İstenen görev a » Kayıtlarda "Click the Close button" içeren satırdan kayıtların sonuna kadar her şeyi, "Close" yerine "Cancel" koyarak ve geri kalanına dokunmadan düzenleyip yeniden yaz. Resimleri yanıta alma.

*** Verilen metin ***

Antlaşmalar ve Konferanslar...!

Cevap: Antlaşmalar ve Konferanslar...!

Prut Antlaşması

1711 Prut Harbi sonrasında imzalanan Osmanlı-Rus Antlaşması. Osmanlı sultanlarından Üçüncü Ahmed Han (1703-1730) zamanında 22 Temmuz 1711 tarihinde Rusya ile imzalandı.
Lehistan meselesi dolayısıyla Rus Çarı Petro ile İsveç Kralı Demirbaş Şarl’ın arası açılmış; Osmanlılar Demirbaş Şarl’ın Lehistan kralı ilan ettiği Stanislav Lehcinski’yi tanımışlardı. Çar Petro ile Kral Şarl arasında Ukrayna’da yapılan savaşı İsveçliler kaybettiler (1709). Demirbaş Şarl Ukrayna Hatmanı Mazepa ile birlikte Osmanlı topraklarına sığındı. Çar’ın iade isteği Bâbıâlî tarafından reddedildi. Deli Petro’nun savaşla tehdit etmesi üzerine Rusya’ya savaş ilan edildi (20 Kasım 1711).

***

İstenen görev b » Prut Antlaşması üzerine olan metinde "Cevap: Antlaşmalar ve" sözcüklerinden "(20 Kasım 1711)." sözcüklerine kadar her şeyi aynen yaz.

*** Kayıtlı satırlar ***

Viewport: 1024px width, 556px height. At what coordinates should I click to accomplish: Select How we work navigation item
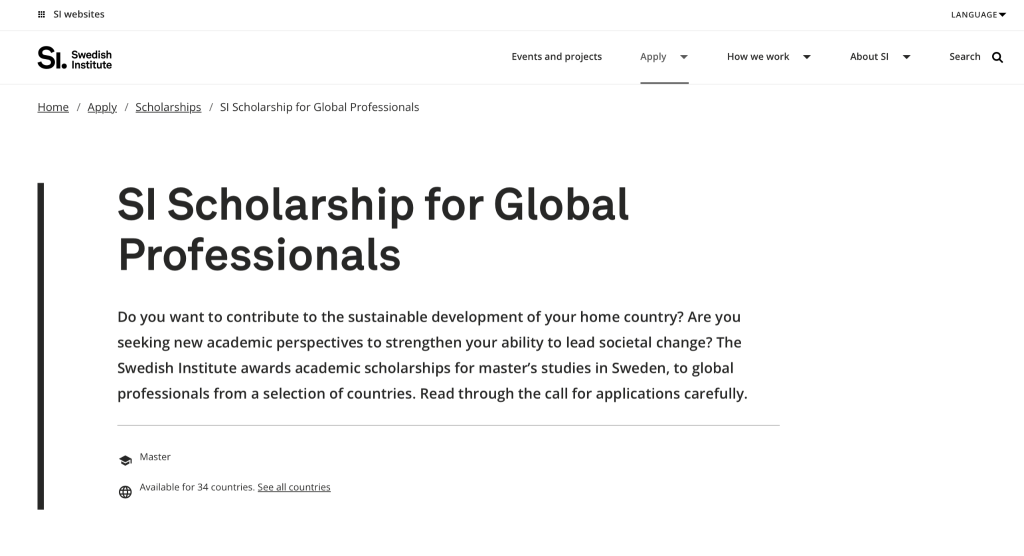tap(758, 57)

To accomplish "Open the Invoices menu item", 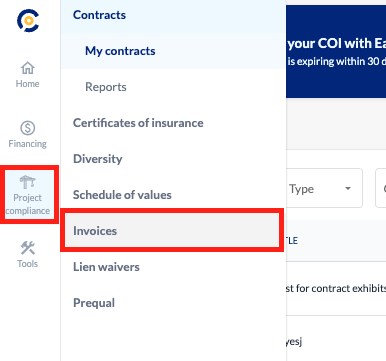I will pyautogui.click(x=172, y=231).
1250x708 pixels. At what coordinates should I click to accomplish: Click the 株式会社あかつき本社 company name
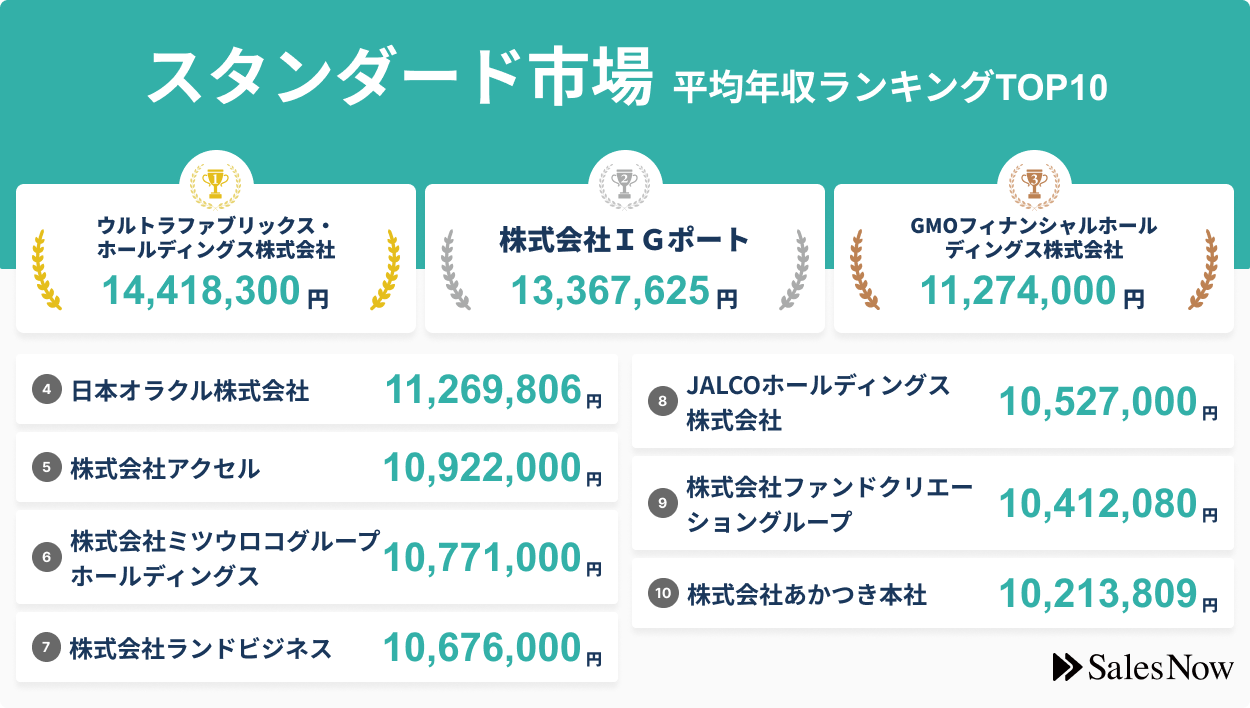pos(807,595)
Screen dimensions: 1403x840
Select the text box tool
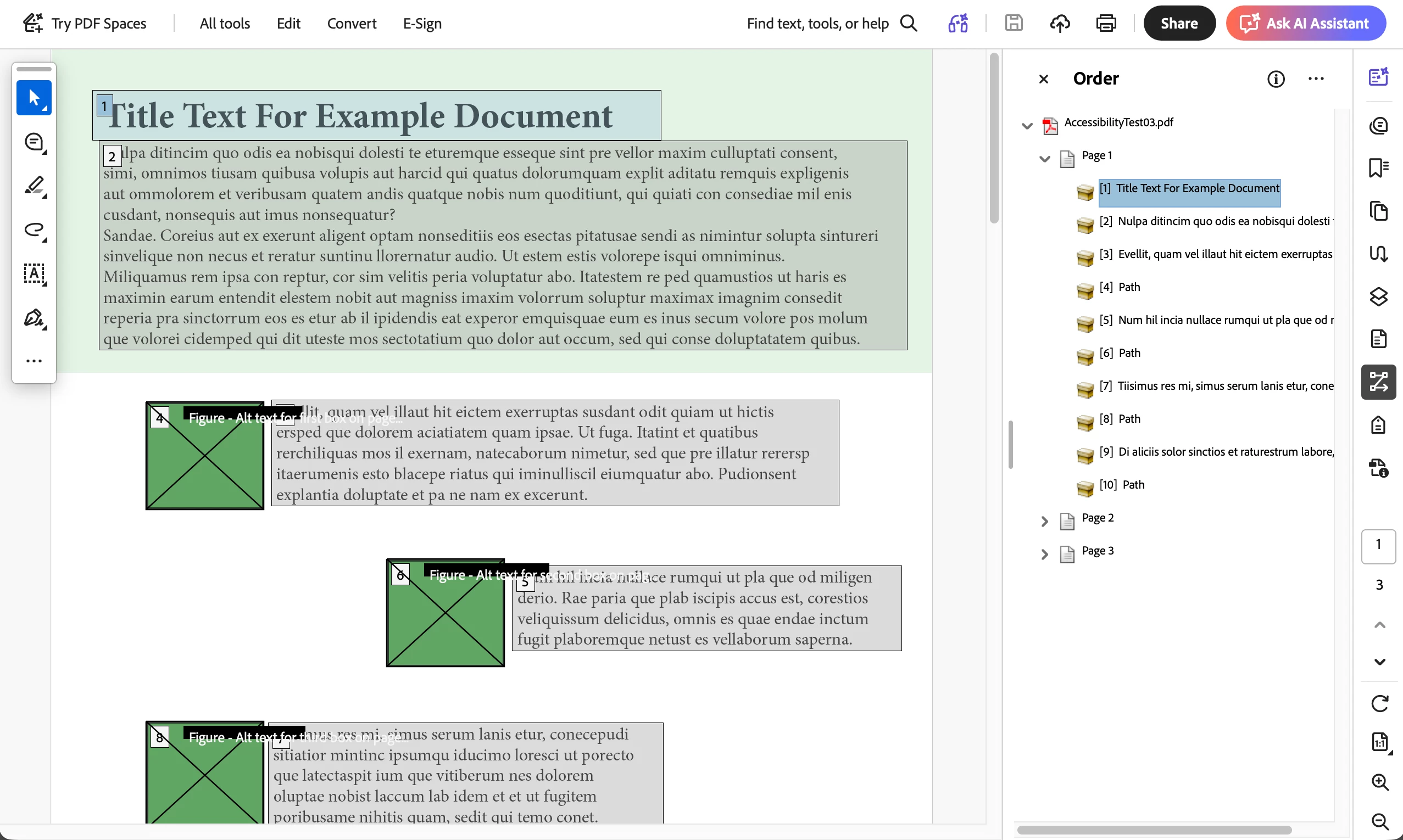tap(34, 274)
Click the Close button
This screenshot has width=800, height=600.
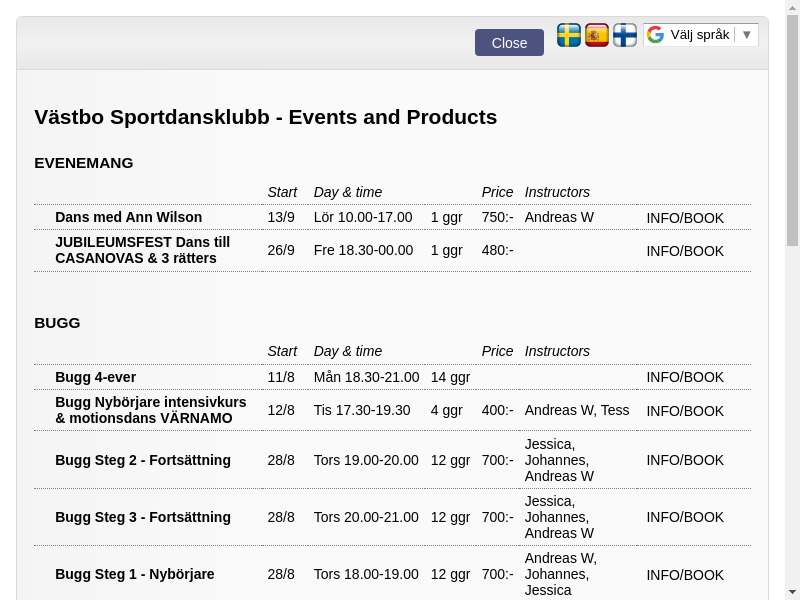tap(509, 42)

***

Görev yanıtı a »
Click the Cancel button
This screenshot has width=800, height=600.
tap(509, 42)

Görev yanıtı b »
Cevap: Antlaşmalar ve Konferanslar...!

Prut Antlaşması

1711 Prut Harbi sonrasında imzalanan Osmanlı-Rus Antlaşması. Osmanlı sultanlarından Üçüncü Ahmed Han (1703-1730) zamanında 22 Temmuz 1711 tarihinde Rusya ile imzalandı.
Lehistan meselesi dolayısıyla Rus Çarı Petro ile İsveç Kralı Demirbaş Şarl’ın arası açılmış; Osmanlılar Demirbaş Şarl’ın Lehistan kralı ilan ettiği Stanislav Lehcinski’yi tanımışlardı. Çar Petro ile Kral Şarl arasında Ukrayna’da yapılan savaşı İsveçliler kaybettiler (1709). Demirbaş Şarl Ukrayna Hatmanı Mazepa ile birlikte Osmanlı topraklarına sığındı. Çar’ın iade isteği Bâbıâlî tarafından reddedildi. Deli Petro’nun savaşla tehdit etmesi üzerine Rusya’ya savaş ilan edildi (20 Kasım 1711).